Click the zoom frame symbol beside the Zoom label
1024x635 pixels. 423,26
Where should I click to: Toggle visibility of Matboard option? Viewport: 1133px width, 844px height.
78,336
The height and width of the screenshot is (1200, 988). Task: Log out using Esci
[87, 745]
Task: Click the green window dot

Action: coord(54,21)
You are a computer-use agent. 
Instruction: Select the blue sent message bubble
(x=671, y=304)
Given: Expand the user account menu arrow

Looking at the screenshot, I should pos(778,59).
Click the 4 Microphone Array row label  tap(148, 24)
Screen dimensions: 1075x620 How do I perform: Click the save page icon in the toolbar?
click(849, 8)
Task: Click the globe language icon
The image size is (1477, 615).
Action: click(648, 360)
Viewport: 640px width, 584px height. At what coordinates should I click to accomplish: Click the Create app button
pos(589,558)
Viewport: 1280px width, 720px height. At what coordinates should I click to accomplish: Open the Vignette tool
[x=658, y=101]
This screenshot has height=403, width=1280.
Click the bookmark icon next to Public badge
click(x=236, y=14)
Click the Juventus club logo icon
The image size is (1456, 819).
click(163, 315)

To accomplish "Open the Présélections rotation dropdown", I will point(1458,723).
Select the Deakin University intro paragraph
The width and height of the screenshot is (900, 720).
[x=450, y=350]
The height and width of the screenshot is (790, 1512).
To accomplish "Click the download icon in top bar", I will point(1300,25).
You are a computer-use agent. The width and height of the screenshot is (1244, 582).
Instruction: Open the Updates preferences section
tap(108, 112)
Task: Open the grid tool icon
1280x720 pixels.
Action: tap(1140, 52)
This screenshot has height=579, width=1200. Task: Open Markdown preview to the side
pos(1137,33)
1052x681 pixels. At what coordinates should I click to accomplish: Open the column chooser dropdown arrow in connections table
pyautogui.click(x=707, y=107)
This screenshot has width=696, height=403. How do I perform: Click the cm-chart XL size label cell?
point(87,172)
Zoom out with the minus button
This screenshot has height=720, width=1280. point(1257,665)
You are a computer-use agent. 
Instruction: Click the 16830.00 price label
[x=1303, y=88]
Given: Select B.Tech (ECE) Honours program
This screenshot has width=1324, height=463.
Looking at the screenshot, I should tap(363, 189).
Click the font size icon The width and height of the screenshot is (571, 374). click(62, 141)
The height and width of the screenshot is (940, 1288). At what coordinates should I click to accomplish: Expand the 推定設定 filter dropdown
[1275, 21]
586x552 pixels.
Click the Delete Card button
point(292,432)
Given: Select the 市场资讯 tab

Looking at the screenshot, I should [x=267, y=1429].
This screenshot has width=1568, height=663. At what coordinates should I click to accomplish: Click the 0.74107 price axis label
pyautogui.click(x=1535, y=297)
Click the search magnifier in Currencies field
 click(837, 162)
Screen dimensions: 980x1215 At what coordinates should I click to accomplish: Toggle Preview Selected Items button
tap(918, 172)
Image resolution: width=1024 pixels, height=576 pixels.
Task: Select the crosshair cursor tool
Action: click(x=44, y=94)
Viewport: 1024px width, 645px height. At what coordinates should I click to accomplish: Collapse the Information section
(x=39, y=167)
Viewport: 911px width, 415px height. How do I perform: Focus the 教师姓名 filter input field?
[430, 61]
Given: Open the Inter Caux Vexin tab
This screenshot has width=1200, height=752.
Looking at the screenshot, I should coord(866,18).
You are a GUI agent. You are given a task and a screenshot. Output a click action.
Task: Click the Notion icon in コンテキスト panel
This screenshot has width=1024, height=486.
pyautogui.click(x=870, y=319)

━━━━━━━━

To do: Every line of the material that holds "agent" should be copied out as the answer.

Reply to the task:
You are a computer-use agent. 
You are a computer-use agent. The width and height of the screenshot is (1244, 582).
You are a computer-use agent. 
You are a GUI agent. You are given a task and a screenshot. Output a click action.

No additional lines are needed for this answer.